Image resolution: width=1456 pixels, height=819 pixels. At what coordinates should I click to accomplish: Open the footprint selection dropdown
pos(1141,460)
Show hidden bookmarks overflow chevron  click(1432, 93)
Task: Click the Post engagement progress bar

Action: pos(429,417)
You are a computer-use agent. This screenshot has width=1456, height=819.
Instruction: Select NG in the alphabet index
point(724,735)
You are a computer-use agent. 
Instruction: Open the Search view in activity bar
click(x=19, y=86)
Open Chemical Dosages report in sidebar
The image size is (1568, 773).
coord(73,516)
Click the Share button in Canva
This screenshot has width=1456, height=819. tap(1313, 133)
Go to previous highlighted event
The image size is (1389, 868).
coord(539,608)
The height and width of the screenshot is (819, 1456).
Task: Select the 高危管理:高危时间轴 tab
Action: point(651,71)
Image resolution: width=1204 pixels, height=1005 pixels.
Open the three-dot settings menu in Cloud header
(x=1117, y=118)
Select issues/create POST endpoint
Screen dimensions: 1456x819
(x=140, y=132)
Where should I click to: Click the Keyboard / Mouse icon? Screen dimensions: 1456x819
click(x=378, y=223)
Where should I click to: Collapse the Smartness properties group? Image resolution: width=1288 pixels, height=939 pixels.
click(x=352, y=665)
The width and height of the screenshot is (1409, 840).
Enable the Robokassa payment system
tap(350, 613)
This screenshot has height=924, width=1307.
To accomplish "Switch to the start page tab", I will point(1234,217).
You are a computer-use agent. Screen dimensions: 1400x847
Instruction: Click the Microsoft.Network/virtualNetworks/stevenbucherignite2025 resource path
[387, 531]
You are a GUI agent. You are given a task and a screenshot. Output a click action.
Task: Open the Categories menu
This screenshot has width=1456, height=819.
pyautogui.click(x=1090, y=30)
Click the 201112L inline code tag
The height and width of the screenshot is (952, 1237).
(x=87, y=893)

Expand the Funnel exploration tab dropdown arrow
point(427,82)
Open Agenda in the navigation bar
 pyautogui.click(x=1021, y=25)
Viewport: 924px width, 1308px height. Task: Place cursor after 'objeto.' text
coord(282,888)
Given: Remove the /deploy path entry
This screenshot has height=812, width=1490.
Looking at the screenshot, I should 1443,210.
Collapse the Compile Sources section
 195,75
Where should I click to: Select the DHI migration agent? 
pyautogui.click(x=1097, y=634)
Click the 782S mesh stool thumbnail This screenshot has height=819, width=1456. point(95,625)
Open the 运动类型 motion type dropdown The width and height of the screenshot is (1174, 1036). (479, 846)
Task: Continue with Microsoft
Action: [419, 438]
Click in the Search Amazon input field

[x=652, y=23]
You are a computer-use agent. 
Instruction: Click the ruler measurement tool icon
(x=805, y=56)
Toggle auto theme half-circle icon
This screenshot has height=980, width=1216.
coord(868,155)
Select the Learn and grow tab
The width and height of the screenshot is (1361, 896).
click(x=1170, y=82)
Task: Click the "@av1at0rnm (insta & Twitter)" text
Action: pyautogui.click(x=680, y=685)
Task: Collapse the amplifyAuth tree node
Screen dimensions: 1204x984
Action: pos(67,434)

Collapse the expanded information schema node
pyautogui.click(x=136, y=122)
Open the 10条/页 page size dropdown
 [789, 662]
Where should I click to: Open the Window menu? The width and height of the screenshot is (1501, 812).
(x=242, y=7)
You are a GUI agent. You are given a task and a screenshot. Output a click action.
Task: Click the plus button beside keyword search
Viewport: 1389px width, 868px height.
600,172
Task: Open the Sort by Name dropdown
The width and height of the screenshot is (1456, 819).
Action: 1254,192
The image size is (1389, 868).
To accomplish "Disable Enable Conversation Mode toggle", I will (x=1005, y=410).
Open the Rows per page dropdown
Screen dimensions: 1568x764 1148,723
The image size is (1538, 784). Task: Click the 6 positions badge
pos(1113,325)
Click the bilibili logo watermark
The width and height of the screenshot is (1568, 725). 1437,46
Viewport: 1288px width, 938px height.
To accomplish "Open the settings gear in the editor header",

• • • •

Return, word for word, the lines of the data above from the line with "Show hidden bookmarks" through the line with "You are a computer-use agent. Screen", inclusive.

Show hidden bookmarks overflow chevron  click(1432, 93)
Task: Click the Post engagement progress bar

Action: pos(429,417)
You are a computer-use agent. This screenshot has width=1456, height=819.
Instruction: Select NG in the alphabet index
point(724,735)
You are a computer-use agent. 
Instruction: Open the Search view in activity bar
click(x=19, y=86)
Open Chemical Dosages report in sidebar
The image size is (1568, 773).
coord(73,516)
Click the Share button in Canva
This screenshot has width=1456, height=819. tap(1313, 133)
Go to previous highlighted event
The image size is (1389, 868).
coord(539,608)
The height and width of the screenshot is (819, 1456).
Task: Select the 高危管理:高危时间轴 tab
Action: point(651,71)
Image resolution: width=1204 pixels, height=1005 pixels.
Open the three-dot settings menu in Cloud header
(x=1117, y=118)
Select issues/create POST endpoint
Screen dimensions: 1456x819
(x=140, y=132)
Where should I click to: Click the Keyboard / Mouse icon? Screen dimensions: 1456x819
click(x=378, y=223)
Where should I click to: Collapse the Smartness properties group? Image resolution: width=1288 pixels, height=939 pixels.
click(x=352, y=665)
The width and height of the screenshot is (1409, 840).
Enable the Robokassa payment system
tap(350, 613)
This screenshot has height=924, width=1307.
To accomplish "Switch to the start page tab", I will point(1234,217).
You are a computer-use agent. Screen dimensions: 1400x847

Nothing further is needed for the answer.